• WORK ITEM
Each entry that follows should be written again verbatim.

--- ENTRIES SUPPLIED ---

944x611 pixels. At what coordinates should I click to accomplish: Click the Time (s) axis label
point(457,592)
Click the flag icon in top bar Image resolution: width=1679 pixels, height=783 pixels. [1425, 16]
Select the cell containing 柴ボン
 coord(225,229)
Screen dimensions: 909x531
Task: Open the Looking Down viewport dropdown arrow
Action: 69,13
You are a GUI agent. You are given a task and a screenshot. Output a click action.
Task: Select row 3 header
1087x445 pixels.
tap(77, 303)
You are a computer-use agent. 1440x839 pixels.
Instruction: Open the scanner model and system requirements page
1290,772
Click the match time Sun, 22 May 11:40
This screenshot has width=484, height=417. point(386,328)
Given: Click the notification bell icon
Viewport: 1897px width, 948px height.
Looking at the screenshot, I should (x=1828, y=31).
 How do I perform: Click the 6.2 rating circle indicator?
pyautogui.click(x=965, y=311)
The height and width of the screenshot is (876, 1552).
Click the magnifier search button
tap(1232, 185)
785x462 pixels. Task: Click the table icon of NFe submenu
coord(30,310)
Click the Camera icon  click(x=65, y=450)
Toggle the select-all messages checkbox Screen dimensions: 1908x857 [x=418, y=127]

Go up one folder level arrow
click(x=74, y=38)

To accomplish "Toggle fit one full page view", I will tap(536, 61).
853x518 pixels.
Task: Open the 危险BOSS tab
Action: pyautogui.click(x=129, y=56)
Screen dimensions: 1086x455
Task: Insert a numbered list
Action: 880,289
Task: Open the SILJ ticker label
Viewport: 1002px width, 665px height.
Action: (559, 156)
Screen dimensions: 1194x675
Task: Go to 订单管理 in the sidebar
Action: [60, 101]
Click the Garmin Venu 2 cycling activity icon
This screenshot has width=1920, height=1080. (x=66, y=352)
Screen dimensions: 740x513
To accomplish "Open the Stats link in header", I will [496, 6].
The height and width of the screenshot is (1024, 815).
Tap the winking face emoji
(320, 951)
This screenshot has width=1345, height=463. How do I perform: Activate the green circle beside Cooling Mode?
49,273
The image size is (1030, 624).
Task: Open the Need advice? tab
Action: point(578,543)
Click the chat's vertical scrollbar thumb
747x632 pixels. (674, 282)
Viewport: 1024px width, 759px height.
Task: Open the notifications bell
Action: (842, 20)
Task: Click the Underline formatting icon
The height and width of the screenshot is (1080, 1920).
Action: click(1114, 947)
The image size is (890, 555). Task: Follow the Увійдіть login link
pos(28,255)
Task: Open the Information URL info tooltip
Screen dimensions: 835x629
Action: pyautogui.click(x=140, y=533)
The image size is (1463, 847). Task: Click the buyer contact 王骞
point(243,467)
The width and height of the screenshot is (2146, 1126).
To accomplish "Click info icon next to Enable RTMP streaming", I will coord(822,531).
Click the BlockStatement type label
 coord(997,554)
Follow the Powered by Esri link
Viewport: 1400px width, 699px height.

---

• RESPONSE TO THIS EXERCISE
944x611 pixels. At what coordinates should I click to accomplish: Click the Time (s) axis label
point(457,592)
Click the flag icon in top bar Image resolution: width=1679 pixels, height=783 pixels. [1425, 16]
Select the cell containing 柴ボン
 coord(225,229)
Screen dimensions: 909x531
Task: Open the Looking Down viewport dropdown arrow
Action: 69,13
You are a GUI agent. You are given a task and a screenshot. Output a click action.
Task: Select row 3 header
1087x445 pixels.
tap(77, 303)
You are a computer-use agent. 1440x839 pixels.
Instruction: Open the scanner model and system requirements page
1290,772
Click the match time Sun, 22 May 11:40
This screenshot has width=484, height=417. point(386,328)
Given: Click the notification bell icon
Viewport: 1897px width, 948px height.
Looking at the screenshot, I should (x=1828, y=31).
 How do I perform: Click the 6.2 rating circle indicator?
pyautogui.click(x=965, y=311)
The height and width of the screenshot is (876, 1552).
Click the magnifier search button
tap(1232, 185)
785x462 pixels. Task: Click the table icon of NFe submenu
coord(30,310)
Click the Camera icon  click(x=65, y=450)
Toggle the select-all messages checkbox Screen dimensions: 1908x857 [x=418, y=127]

Go up one folder level arrow
click(x=74, y=38)

To accomplish "Toggle fit one full page view", I will tap(536, 61).
853x518 pixels.
Task: Open the 危险BOSS tab
Action: pyautogui.click(x=129, y=56)
Screen dimensions: 1086x455
Task: Insert a numbered list
Action: 880,289
Task: Open the SILJ ticker label
Viewport: 1002px width, 665px height.
Action: (559, 156)
Screen dimensions: 1194x675
Task: Go to 订单管理 in the sidebar
Action: [60, 101]
Click the Garmin Venu 2 cycling activity icon
This screenshot has width=1920, height=1080. (x=66, y=352)
Screen dimensions: 740x513
To accomplish "Open the Stats link in header", I will [496, 6].
The height and width of the screenshot is (1024, 815).
Tap the winking face emoji
(320, 951)
This screenshot has width=1345, height=463. How do I perform: Activate the green circle beside Cooling Mode?
49,273
The image size is (1030, 624).
Task: Open the Need advice? tab
Action: point(578,543)
Click the chat's vertical scrollbar thumb
747x632 pixels. (674, 282)
Viewport: 1024px width, 759px height.
Task: Open the notifications bell
Action: (842, 20)
Task: Click the Underline formatting icon
The height and width of the screenshot is (1080, 1920).
Action: click(1114, 947)
The image size is (890, 555). Task: Follow the Увійдіть login link
pos(28,255)
Task: Open the Information URL info tooltip
Screen dimensions: 835x629
Action: pyautogui.click(x=140, y=533)
The image size is (1463, 847). Task: Click the buyer contact 王骞
point(243,467)
The width and height of the screenshot is (2146, 1126).
To accomplish "Click info icon next to Enable RTMP streaming", I will coord(822,531).
Click the BlockStatement type label
 coord(997,554)
Follow the Powered by Esri link
Viewport: 1400px width, 699px height.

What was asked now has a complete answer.